A few months ago I brought TorToiSe-TTS repo, which made it easy to generate text-to-speech although it only worked with english models.
https://theroamingworkshop.cloud/b/en/2083/%f0%9f%90%a2tortoise-tts-ai-text-to-speech-generation/
But AI world is moving so fast that today I’m bringing an evolution that completely exceeds the previous post, with complex voice generation and cloning in a matter of seconds and multilingual: Coqui-AI TTS.
https://github.com/coqui-ai/TTS
Web version
If you're in a rush and don't want trouble, you can use the free huggingface space and get your cloned voice in a few seconds:
https://huggingface.co/spaces/coqui/xtts
- Write the text to be generated
- Select language
- Upload your reference file
- Configure the other options (tick the boxes: Cleanup Reference Voice, Do not use language auto-detect, Agree)
- Request cloning to the server (Send)
Installation
Another strength of Coqui-AI TTS is the almost instant installation:
- You'll need python > 3.9, < 3.12.
- RAM: not as much as for image generation. 4GB should be enough.
- Create a project folder, for example "text-2-speech". Using a Linux terminal:
mkdir text-2-speech - It's convenient to create a specific python environment to avoid package incompatibilities, so you need python3-venv.
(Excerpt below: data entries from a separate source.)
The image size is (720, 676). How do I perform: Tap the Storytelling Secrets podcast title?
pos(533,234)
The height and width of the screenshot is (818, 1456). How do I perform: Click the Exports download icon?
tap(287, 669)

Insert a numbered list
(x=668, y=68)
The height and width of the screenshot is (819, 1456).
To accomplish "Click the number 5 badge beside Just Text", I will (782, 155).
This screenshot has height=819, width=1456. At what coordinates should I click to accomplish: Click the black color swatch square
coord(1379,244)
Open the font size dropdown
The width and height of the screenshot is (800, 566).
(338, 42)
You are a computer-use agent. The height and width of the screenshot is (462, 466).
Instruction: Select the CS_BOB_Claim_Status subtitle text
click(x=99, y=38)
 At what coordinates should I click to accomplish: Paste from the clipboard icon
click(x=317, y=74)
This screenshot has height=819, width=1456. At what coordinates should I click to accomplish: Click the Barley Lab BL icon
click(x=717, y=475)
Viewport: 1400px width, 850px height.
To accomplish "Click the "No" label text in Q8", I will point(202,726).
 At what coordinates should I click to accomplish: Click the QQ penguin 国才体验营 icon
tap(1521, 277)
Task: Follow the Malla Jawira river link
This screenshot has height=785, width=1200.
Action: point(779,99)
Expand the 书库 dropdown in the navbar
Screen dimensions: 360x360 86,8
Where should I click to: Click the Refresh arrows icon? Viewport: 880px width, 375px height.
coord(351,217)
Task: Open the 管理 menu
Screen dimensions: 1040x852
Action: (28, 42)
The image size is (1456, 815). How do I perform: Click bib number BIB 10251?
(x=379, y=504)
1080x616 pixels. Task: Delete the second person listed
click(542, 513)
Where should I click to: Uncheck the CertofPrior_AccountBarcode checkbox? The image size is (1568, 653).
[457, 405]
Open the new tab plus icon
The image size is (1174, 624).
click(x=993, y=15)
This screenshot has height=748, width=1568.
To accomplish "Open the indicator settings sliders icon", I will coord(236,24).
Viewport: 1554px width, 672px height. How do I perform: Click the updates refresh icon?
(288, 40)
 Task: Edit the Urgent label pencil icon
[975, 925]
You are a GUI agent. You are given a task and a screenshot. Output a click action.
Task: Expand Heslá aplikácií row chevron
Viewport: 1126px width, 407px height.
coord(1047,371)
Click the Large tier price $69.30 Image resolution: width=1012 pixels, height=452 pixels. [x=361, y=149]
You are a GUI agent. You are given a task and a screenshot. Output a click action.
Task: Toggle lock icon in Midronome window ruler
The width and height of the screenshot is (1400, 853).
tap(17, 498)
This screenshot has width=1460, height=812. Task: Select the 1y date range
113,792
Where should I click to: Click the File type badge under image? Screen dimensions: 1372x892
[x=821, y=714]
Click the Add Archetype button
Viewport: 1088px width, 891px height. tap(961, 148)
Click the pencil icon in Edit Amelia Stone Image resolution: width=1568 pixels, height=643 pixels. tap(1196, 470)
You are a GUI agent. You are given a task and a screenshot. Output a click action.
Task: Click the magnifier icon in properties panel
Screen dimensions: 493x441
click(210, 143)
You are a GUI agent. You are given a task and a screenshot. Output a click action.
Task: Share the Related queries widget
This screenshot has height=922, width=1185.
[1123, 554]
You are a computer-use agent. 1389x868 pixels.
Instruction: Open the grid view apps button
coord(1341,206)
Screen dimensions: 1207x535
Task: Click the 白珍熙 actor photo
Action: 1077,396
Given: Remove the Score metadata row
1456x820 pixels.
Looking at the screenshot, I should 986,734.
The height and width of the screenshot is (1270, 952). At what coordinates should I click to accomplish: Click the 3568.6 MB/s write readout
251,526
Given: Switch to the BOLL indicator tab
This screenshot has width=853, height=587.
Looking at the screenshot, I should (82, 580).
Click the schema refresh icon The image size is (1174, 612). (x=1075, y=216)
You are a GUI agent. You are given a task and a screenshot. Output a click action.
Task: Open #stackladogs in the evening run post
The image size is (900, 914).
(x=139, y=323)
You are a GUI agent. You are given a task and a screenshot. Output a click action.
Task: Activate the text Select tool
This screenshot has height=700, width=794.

I'll create an environemtn called TTSenv:
cd text-2-speech
python3 -m venv TTSenv - Activate the environment in the terminal:
source TTSenv/bin/activate - If you only need voice generation (without cloning or training), install TTS directly with python:
pip install TTS - Otherwise, install the full repo from Coqui-AI TTS github:
git clone https://github.com/coqui-ai/TTS
cd TTS
pip install -e .[all]
Checking language models and voices
First thing you can do is to check the available models to transform text into voice in different languages.
Type the following in your terminal:
tts --list_models
Or filter the result with grep, for example to get spanish models:
tts --list_models | grep "/es"
Text to speech
With all this you're ready to turn text into speech in a matter of seconds and in the language of your choice.
In the previous terminal, write the following, specifying the right model name:
tts --text "Ahora puedo hablar en español!" --model_name "tts_models/es/css10/vits" --out_path output/tts-es.wav
Make sure that the output folder exists, then check your result. The first time you'll get several files downloaded, and you'll have to accept Coqui-AI license. Next, voice generation only takes a few seconds:
Voice cloning
Lastly, the most amazing feature of this model is the voice cloning from only a few seconds of audio recording.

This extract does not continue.